The KCC Communications team had planned extensively for potential disruption in Kent due to the end of EU transition period. Work had been done with Kent Resilience Forum to ensure alignment of messages. The Contact Centre was resourced to deal with an uplift in enquiries from the public, the KCC website had been re-structured so service messages were visible, and messages would be put out on social media platforms.
(9) Mr Oakford said the results of the public budget consultation had been received and work was being progressed on finalising the Budget for the coming year. The recent Spending Review had been better than expected and had provided KCC with time to plan and consult on future savings.
It also allowed for an in-depth review of property and the use of new technology to be conducted. There were difficult budget decisions to be made.
The Property Team had been working with colleagues in Social Care and Public Health to identify and prepare locations for the Kent Community Testing to begin.

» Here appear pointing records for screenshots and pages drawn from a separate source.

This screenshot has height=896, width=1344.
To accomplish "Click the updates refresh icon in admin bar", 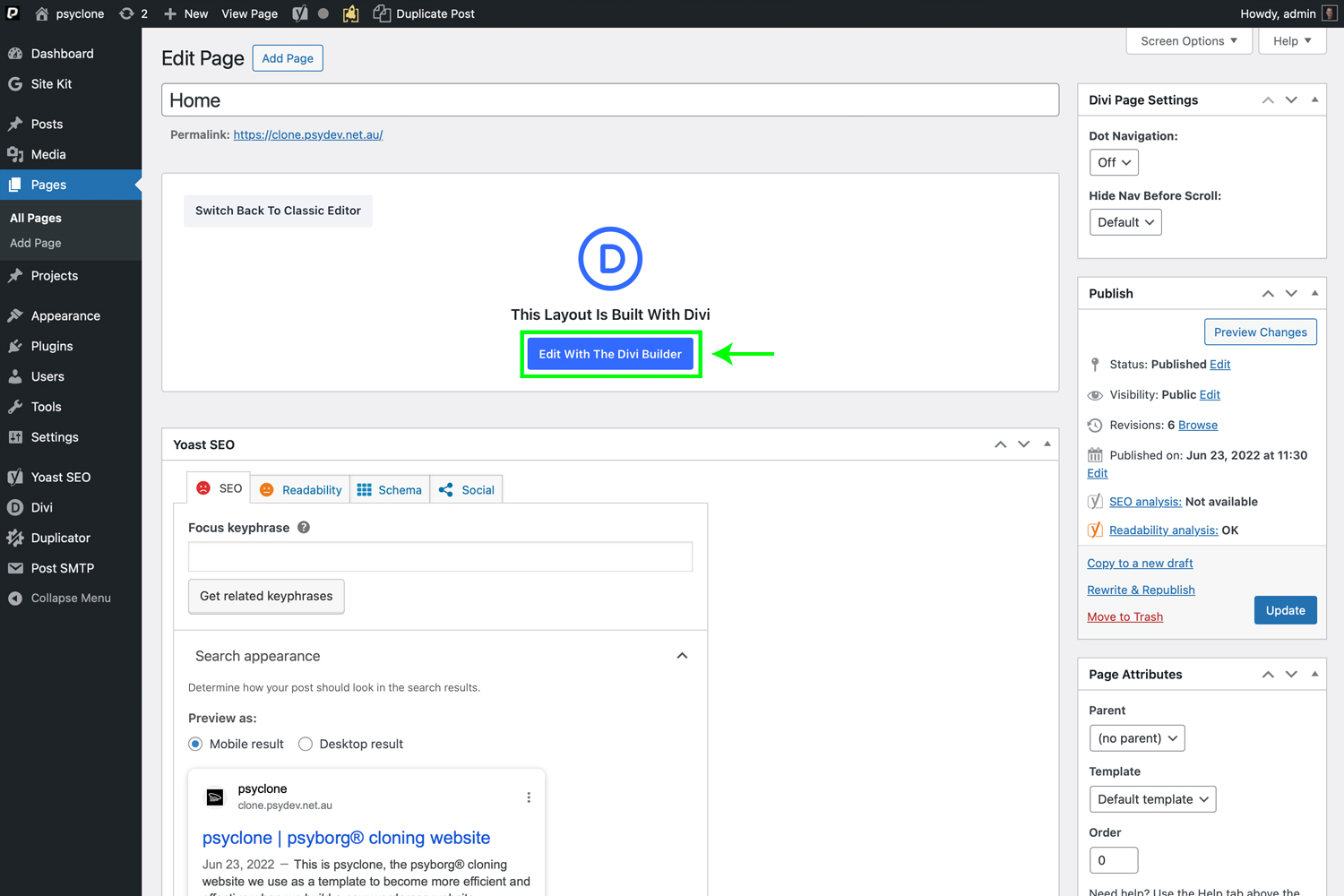I will pyautogui.click(x=126, y=13).
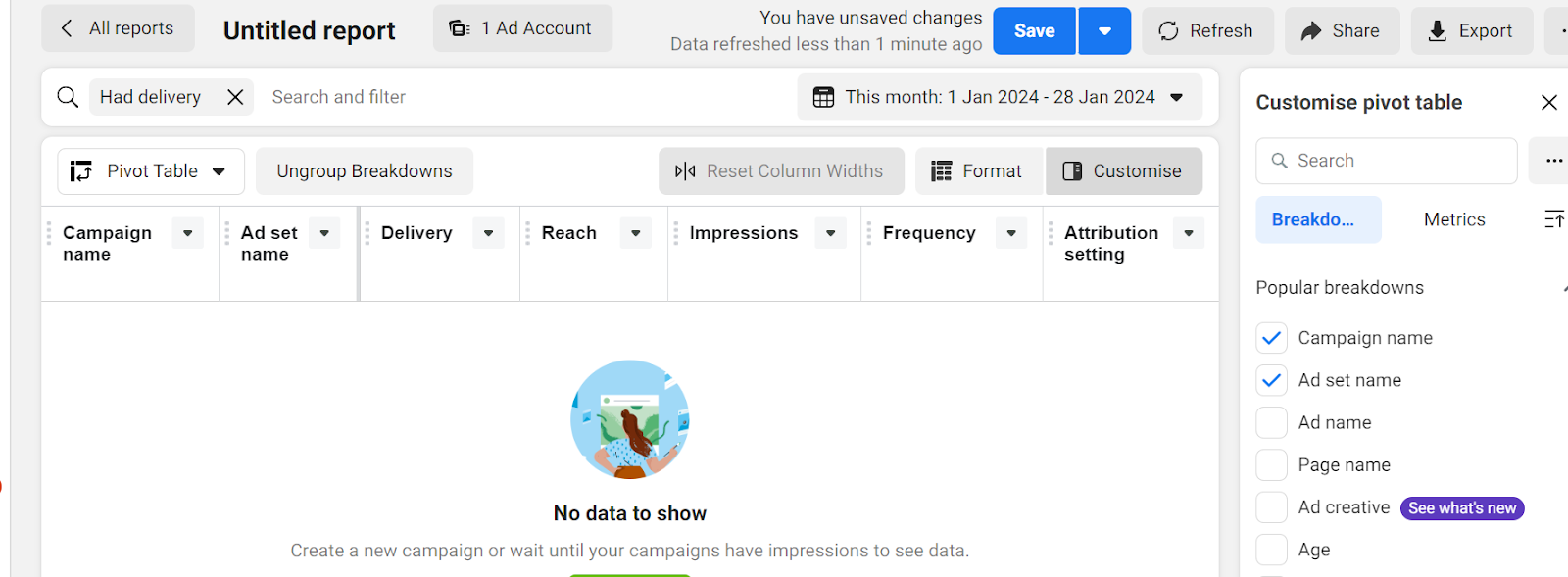Image resolution: width=1568 pixels, height=577 pixels.
Task: Open the three-dot options in Customise panel
Action: (1553, 161)
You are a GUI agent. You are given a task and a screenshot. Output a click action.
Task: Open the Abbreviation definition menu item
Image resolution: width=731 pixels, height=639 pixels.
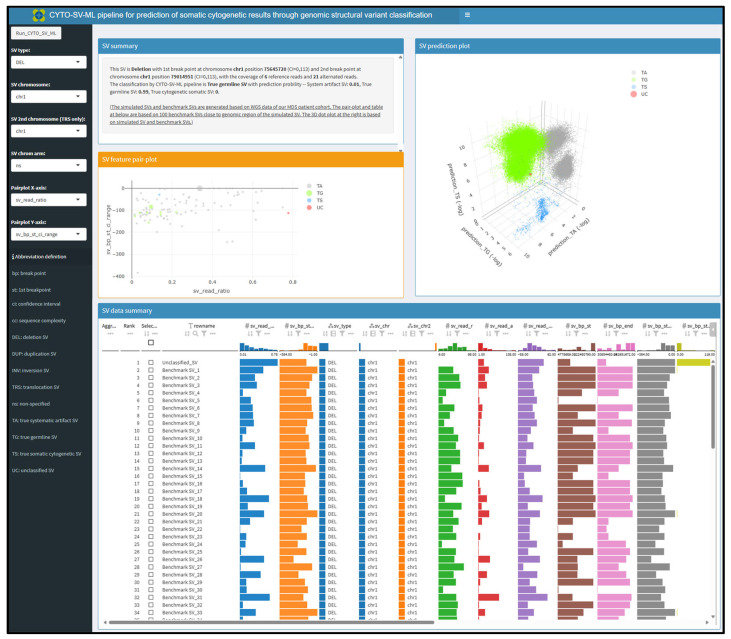pos(39,257)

(10) Mr Gough said that statutory duties had been resumed in relation to Unaccompanied Asylum Seeking Children, after these had been suspended in mid-August. At that time, the advice from the Director of Children’s Services was that KCC was unable to provide a safe level of service. Caseloads had reduced and pressures were reduced but concerns remained that a sustainable national system was needed.
Concerns were raised about the alarmingly high infection rates for Covid-19 in many parts of Kent. Steps were being taken with contact tracing, testing, communications, enforcement and close working with NHS colleagues and it was the central concern of Cabinet that the numbers were reduced.